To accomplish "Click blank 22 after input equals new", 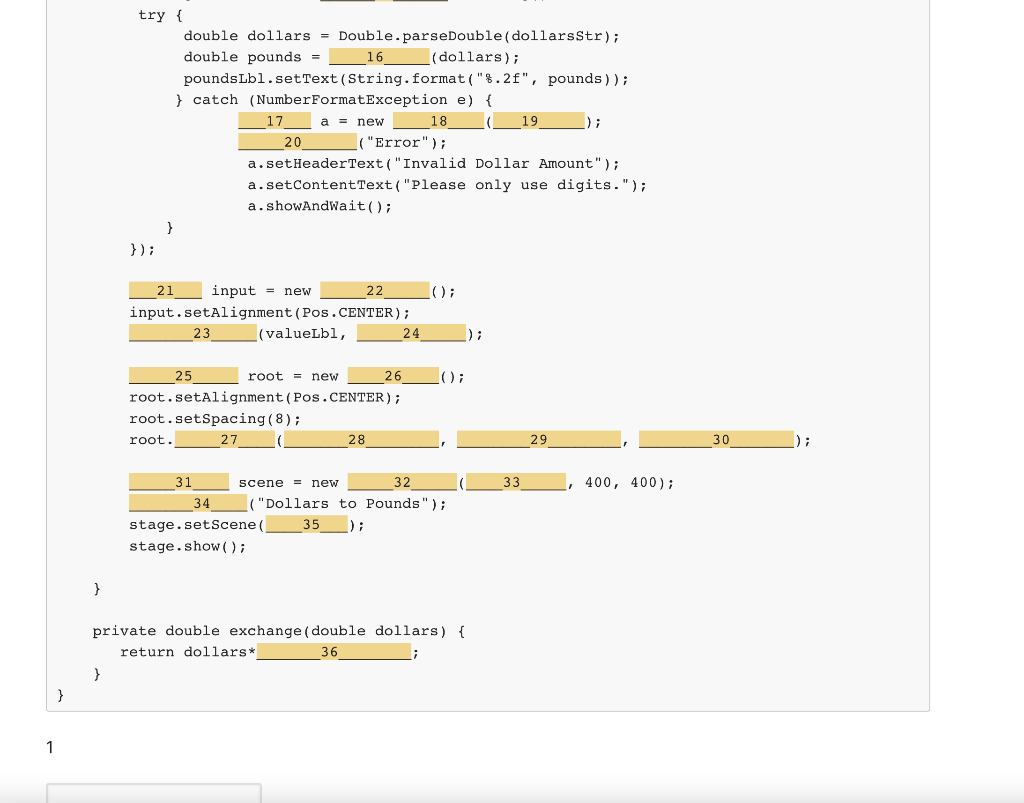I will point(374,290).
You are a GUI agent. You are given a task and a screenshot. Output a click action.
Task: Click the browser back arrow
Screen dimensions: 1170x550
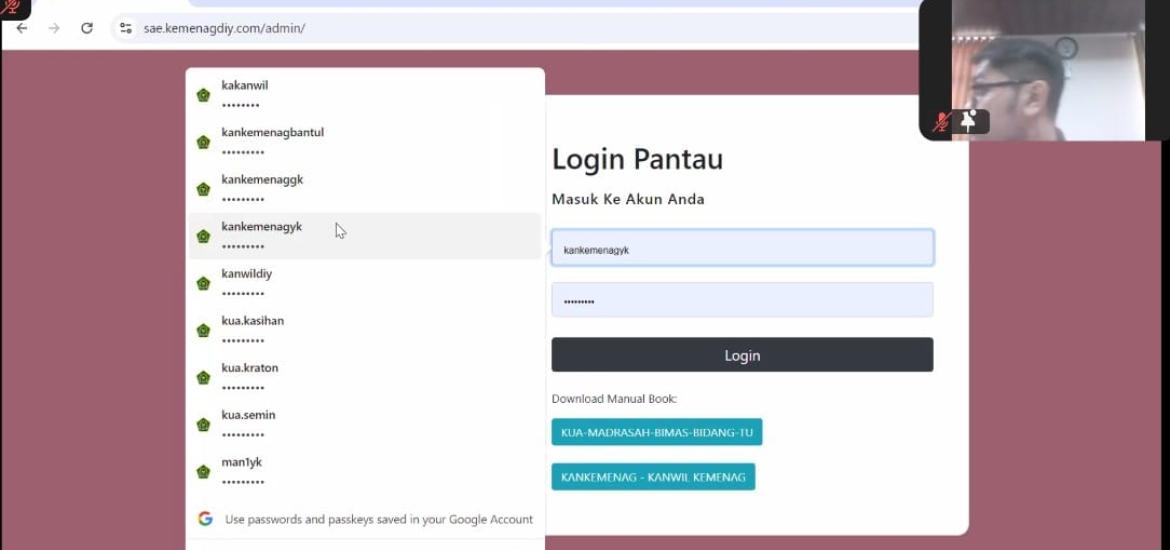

...

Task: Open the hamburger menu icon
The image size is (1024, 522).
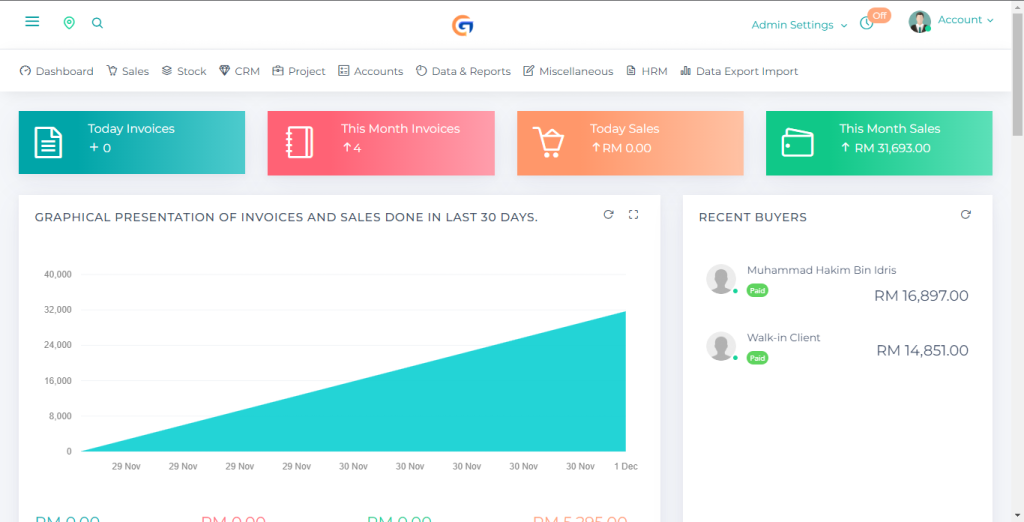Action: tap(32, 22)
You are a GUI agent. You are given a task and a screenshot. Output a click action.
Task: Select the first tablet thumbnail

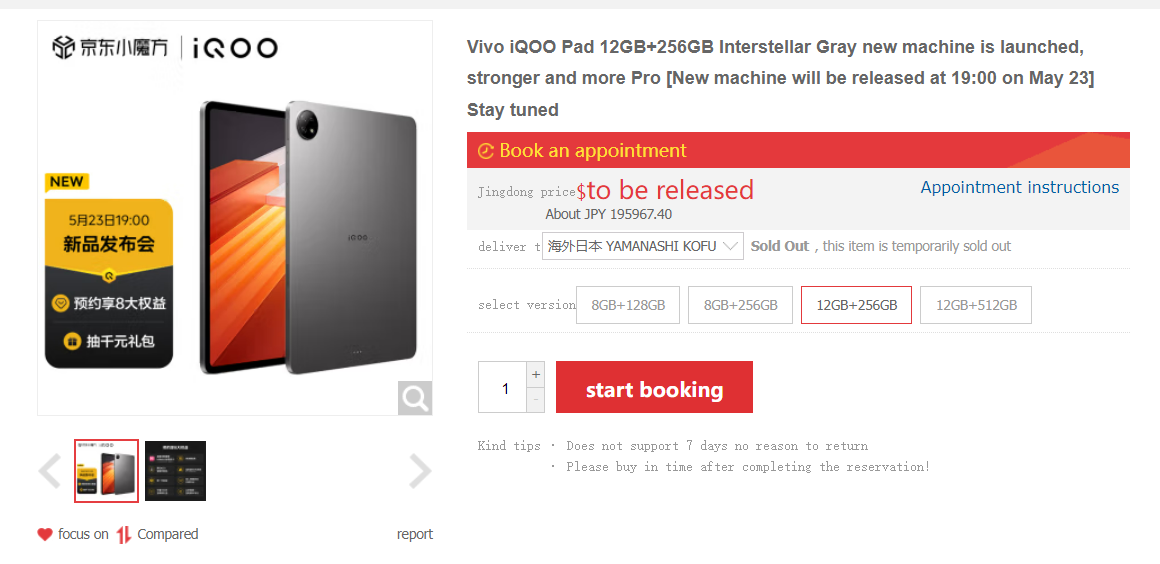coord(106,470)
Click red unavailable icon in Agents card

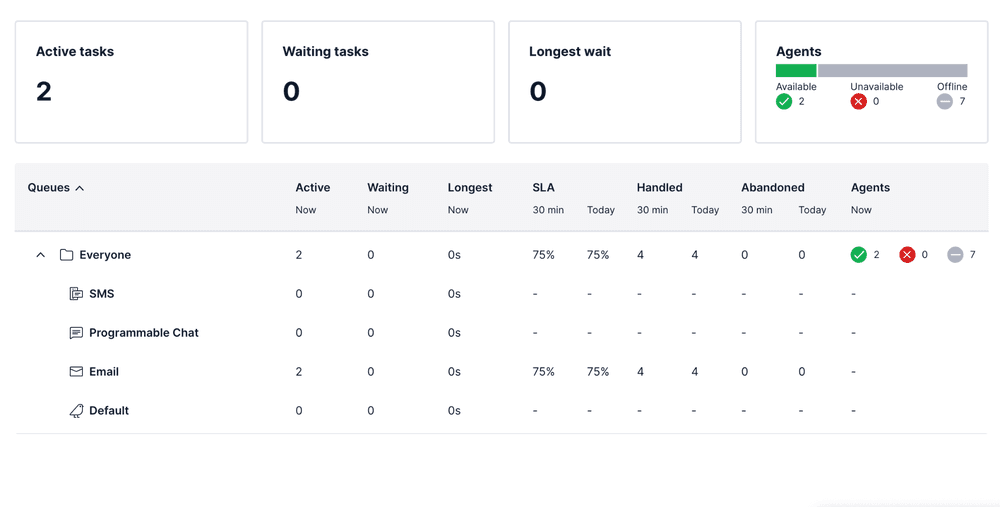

▸ EXERCISE BRIEF
Gather each line in the data that holds the string "icon".

▸ WORKED SOLUTION
Task: Open the hamburger menu icon
Click red unavailable icon in Agents card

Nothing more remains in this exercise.